Unexpected prenatal events encompass spontaneous pregnancy losses (formerly called “miscarriages”), whether early or late. In the postnatal period, this refers to the unexpected death of the baby in the first days or weeks following birth.
Anticipated situations, related to prenatal diagnosis, concern decisions regarding medical termination of pregnancy (MTP) or palliative care support after birth (within the framework of the Claeys-Leonetti Law). These decisions are made jointly by the medical team and the parents.
Each situation is unique, and each parent's experience will depend on their investment in the pregnancy, their relationship with their baby, the context, but also their own history, the support they can receive…
This is why it is difficult to give a strict definition of perinatal grief, since it depends above all on the experiences of parents grappling with a real psychological intrusion in a period of fragility, abruptly and irreversibly disrupting the order of things, with death interfering where life was expected.

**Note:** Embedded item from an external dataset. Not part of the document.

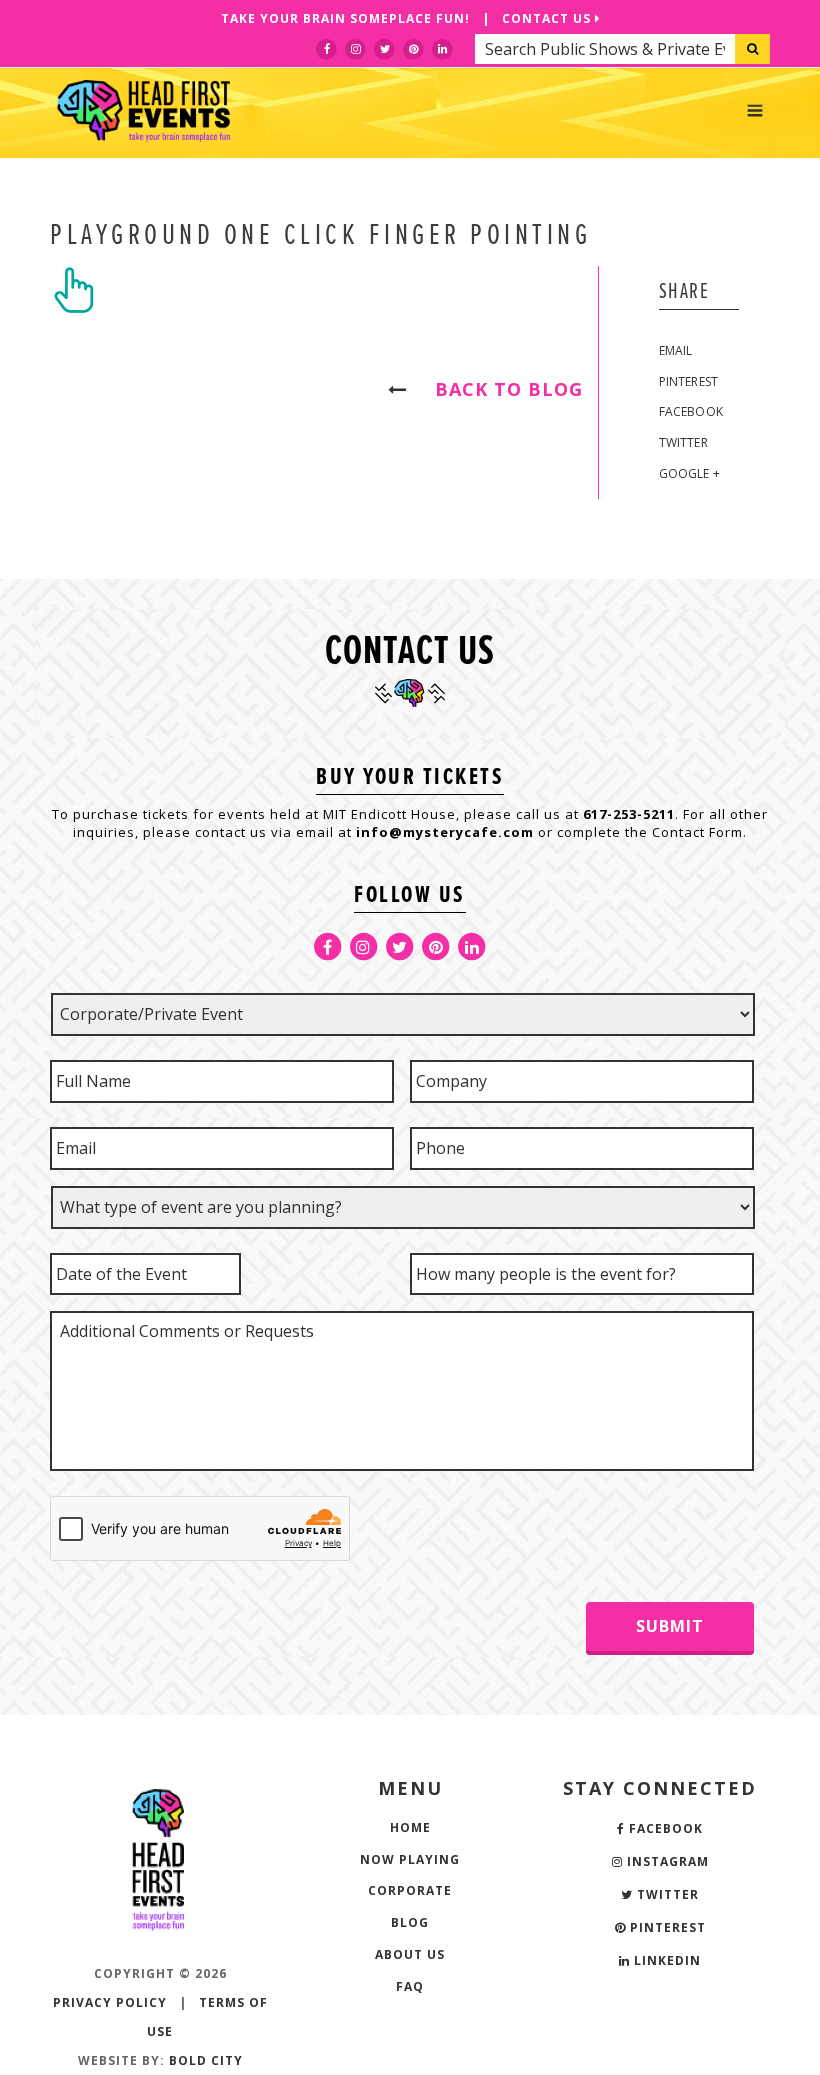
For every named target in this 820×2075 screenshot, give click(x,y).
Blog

The specific characteristics of perinatal bereavement
Perinatal bereavement is a unique form of grief, often poorly recognized by society. Long considered a "lesser form of grief," it has sometimes been minimized under the pretext of the brevity of life or the absence of shared memories. Even today, it remains difficult to discuss in a society where pregnancy and childbirth are associated with happy events.

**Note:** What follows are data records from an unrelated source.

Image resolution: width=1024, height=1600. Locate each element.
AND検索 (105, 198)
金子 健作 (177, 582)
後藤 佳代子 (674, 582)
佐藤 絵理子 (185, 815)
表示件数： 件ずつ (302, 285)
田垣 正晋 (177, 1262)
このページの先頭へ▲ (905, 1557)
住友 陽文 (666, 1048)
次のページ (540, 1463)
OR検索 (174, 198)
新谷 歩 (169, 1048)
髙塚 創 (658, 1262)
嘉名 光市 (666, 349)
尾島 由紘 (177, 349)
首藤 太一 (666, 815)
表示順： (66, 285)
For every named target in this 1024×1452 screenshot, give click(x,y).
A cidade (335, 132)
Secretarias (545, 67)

Yet, this loss confronts parents with a double void: the void of the longed-for child and the void of the future they had imagined with him/her. Perinatal grief is all the more difficult because it rests on few concrete traces—an ultrasound, a chosen name, a few clothes, some photos. Some parents have only these fragments as proof of their baby's existence. Others question their own identity: are they still parents, without a child?
This bereavement is often accompanied by a feeling of isolation. Those around them, overwhelmed by this pain, don't always know how to react. Expressions of support become less frequent, sometimes leaving parents alone in a grieving process far longer than society tolerates. Each person then navigates their own personal journey, marked by sadness, anger, a sense of injustice, guilt, or even incomprehension.
This grief is not only for a child, but also for a future, for a life project cut short. Birthdays, holidays, and family gatherings become painful reminders of what should have been.
What kind of support? And why?
Supporting individuals facing the various clinical situations that lead to the process of perinatal bereavement is primarily multidisciplinary and provided at all levels by the different professions within the relevant healthcare services, generally obstetrics and gynecology. The initial aim is to ensure a comprehensive network of care that allows parents to cope with this experience, which is very often perceived as a profound psychological trauma. Sometimes, the hospital is the first, or even the only, place where parents encounter and acknowledge the existence of their child, where they confront the unspeakable and are supported in the reality of their situation and the choices they can make, from a medical, psychological, and administrative perspective.
Psychological support is always offered fairly early in the care process, but it is not mandatory. Everyone should be free to choose whether or not to access it, and when they wish, according to their own timing and coping abilities. This support can sometimes begin later than the event itself, either in the hospital or in the community. Some parents are unable to access it immediately, but only feel the need for it several weeks or months after the death.
This type of support can be beneficial for several reasons. When bereaved parents feel alone with their grief, distraught, and devastated psychologically—and more specifically, by their sense of identity—and when they feel misunderstood by their initially supportive circle of friends and family, having access to a space for sharing, listening, and processing their emotions can be invaluable during this difficult time. Furthermore, when successful, this process of reflection can free up mental space for them to pursue other life projects, while simultaneously integrating this painful loss into their life story.